▶ SOURCE DOCUMENT
====

New cancer therapy programs in pediatrics, including drug development, effectiveness of new agents-translational research for solid tumors, and sarcomas such as osteosarcoma.
Glioblastoma multiforme (GBM) currently has no cure. In patients 15 years of age or younger, malignant brain tumors represent approximately 22 percent of all pediatric cancers and are associated with the most significant cancer morbidity. Understanding the complex mechanisms involved in GBM progression and finding therapeutic agents that interfere with these complex processes remains an intense focus of the Wells Center investigators.
Neuroblastoma, the third most common pediatric cancer, is responsible for approximately 15% of all childhood cancer deaths and is the most common cancer diagnosed during the first year of life. The research team has recently developed humanized neuroblastoma mouse models to screen new therapies for high-risk neuroblastoma and establishing a 3-dimensional neuroblastoma culture system to investigate therapy responses at the molecular level.

====

▶ EXERCISE TASKS
A) List the specific named cancers in the pediatric cancer research text, leaving out general categories such as sarcomas, solid tumors, and malignant brain tumors.
B) Extract the part of the pediatric cancer research text that begins at the words "Neuroblastoma, the third" and ends after "the molecular level.".
C) Please extend the pediatric cancer research text with new sentences that follow on from its final line.

====

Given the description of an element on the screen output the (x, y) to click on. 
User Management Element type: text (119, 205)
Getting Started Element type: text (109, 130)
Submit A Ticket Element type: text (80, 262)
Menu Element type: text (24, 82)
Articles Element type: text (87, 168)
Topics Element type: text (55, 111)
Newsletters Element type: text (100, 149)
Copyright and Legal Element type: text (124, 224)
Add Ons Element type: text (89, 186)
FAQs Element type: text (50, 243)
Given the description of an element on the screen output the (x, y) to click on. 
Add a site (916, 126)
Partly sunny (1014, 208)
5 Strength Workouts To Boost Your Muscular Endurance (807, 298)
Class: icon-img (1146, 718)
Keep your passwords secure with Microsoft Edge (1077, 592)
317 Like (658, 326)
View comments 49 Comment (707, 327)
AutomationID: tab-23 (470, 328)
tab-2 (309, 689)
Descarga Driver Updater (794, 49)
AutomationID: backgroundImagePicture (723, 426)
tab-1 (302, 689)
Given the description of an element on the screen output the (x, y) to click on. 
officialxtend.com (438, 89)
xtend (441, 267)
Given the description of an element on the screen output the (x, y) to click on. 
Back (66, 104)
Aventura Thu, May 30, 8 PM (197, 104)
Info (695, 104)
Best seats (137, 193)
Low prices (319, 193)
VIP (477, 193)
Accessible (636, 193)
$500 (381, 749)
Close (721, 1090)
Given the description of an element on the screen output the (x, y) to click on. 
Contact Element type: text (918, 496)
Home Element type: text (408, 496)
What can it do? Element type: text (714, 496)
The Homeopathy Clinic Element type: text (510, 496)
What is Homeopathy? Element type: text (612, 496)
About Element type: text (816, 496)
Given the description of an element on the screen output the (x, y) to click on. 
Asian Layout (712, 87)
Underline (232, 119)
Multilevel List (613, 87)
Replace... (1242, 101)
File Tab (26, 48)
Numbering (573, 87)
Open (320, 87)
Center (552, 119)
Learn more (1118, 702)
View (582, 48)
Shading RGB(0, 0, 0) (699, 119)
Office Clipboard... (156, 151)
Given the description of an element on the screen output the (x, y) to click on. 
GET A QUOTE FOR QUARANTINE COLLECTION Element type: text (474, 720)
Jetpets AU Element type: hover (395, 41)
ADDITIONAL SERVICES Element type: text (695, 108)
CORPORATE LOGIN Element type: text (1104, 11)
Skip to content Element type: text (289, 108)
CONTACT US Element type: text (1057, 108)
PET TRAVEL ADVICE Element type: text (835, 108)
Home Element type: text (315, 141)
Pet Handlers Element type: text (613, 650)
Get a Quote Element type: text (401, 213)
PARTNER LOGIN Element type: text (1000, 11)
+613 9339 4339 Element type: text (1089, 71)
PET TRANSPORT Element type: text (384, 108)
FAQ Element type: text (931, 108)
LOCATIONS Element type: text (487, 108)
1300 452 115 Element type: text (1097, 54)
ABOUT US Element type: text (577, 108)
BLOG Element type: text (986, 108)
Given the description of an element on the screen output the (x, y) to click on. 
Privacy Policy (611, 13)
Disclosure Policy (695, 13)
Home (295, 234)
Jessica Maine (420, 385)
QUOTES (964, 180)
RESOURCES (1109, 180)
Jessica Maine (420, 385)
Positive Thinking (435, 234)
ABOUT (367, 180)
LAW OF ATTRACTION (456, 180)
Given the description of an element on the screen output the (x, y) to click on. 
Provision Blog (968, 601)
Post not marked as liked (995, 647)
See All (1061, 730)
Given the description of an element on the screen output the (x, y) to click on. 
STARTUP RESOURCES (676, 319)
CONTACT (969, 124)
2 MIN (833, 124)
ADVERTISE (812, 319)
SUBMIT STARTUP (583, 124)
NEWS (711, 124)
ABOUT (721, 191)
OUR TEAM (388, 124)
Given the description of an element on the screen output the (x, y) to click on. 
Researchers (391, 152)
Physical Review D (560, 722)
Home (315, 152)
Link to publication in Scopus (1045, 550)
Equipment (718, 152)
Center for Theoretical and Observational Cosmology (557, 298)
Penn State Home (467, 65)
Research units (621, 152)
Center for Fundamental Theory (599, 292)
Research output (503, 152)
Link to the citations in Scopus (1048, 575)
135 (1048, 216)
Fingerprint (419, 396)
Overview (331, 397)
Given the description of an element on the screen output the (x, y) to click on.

====

▶ ANSWERS TO THIS EXERCISE
A)
Osteosarcoma
Glioblastoma multiforme (GBM)
Neuroblastoma

B)
Neuroblastoma, the third most common pediatric cancer, is responsible for approximately 15% of all childhood cancer deaths and is the most common cancer diagnosed during the first year of life. The research team has recently developed humanized neuroblastoma mouse models to screen new therapies for high-risk neuroblastoma and establishing a 3-dimensional neuroblastoma culture system to investigate therapy responses at the molecular level.

C)
Studies focus on identification of cellular defects leading to chemotherapy-induced peripheral neuropathy (CIPN), a major concern for children who survive cancer treatments. These patients can have neuropathy (pain, numbness) issues for life. These studies include the development of novel agents (treatments) that will prevent or correct CIPN in children as well as identifying genetic risk factors.
Targeting and optimizing cancer therapy to individuals, including clinical pharmacology of anti-cancer drugs, genetic assessment of each patient’s ability to tolerate treatment, and identification of genetic biomarkers in DNA and proteins that predict therapy response. Using gene profiling helps identify genes and proteins that indicate whether or not an individual will respond to the planned therapy.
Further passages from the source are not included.